Excerpt to read:
# Special Jounin vs. Jounin



## Jorkan (Jul 19, 2006)

Special Jounin vs. Jounin

What's the difference?  I see people using the term 'Special Jounin' but I don't remember reading this in the Manga.  Can someone explain this to me?


----------



## Yoofie (Jul 19, 2006)

To be quoting another NF member at the moment, but I forget who...
Anyways, special jounins have only mastered certains areas of the ninja arts.

However, jounins, have mastered (or are somewhat close to mastery) everything all around.


----------



## SaiST (Jul 19, 2006)

Special Jounin are right in between Jounin and Chuunin--statistically, and in terms of rank, apparently. The Special Jounin we know of thus far:

Anko
Genma
Raidou
Ebisu(he was in Part 1, anyways)
Ibiki
Aoba
Hayate(RIP)
Kiba's sister... Inuzuka *Hana*, I think it was? Pretty sure she's a Special Jounin.

Dataset excerpt:
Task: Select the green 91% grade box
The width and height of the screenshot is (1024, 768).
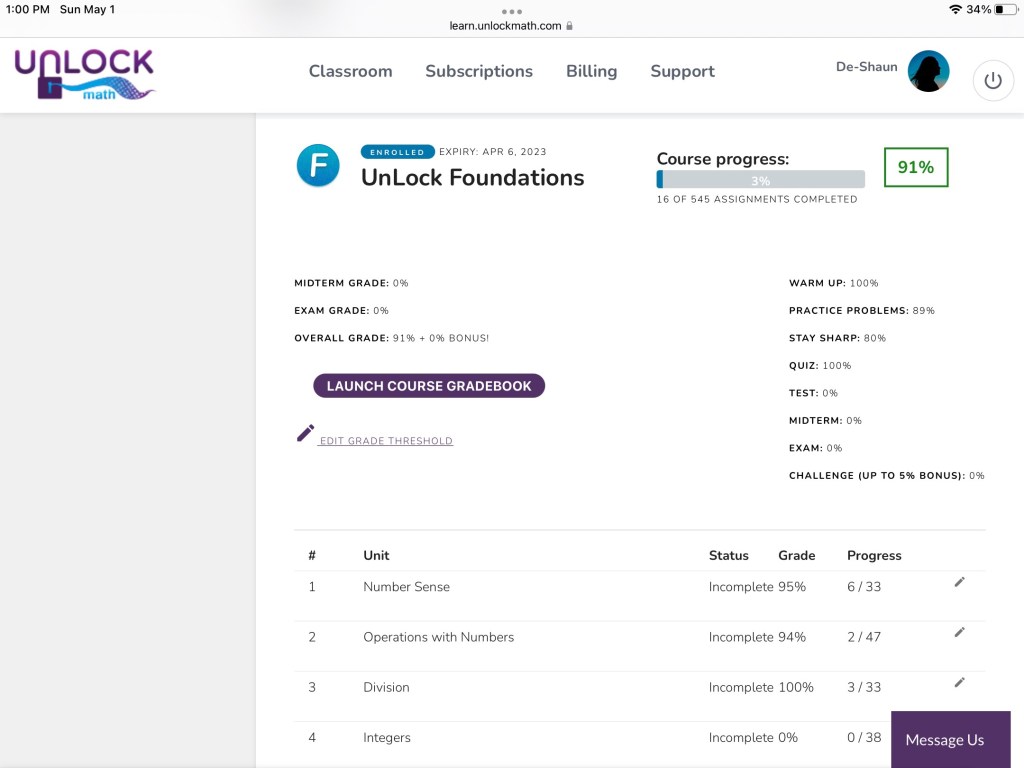Action: pos(915,167)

Instruction A:
Please quote the Special Jounin thread word for word, starting with "## Yoofie (Jul" and going on through "SaiST (Jul 19, 2006)".
Instruction B:
In the Special Jounin thread, where does SaiST place Special Jounin in terms of rank?

Correct output A:
## Yoofie (Jul 19, 2006)

To be quoting another NF member at the moment, but I forget who...
Anyways, special jounins have only mastered certains areas of the ninja arts.

However, jounins, have mastered (or are somewhat close to mastery) everything all around.


----------



## SaiST (Jul 19, 2006)

Correct output B:
Right in between Jounin and Chuunin.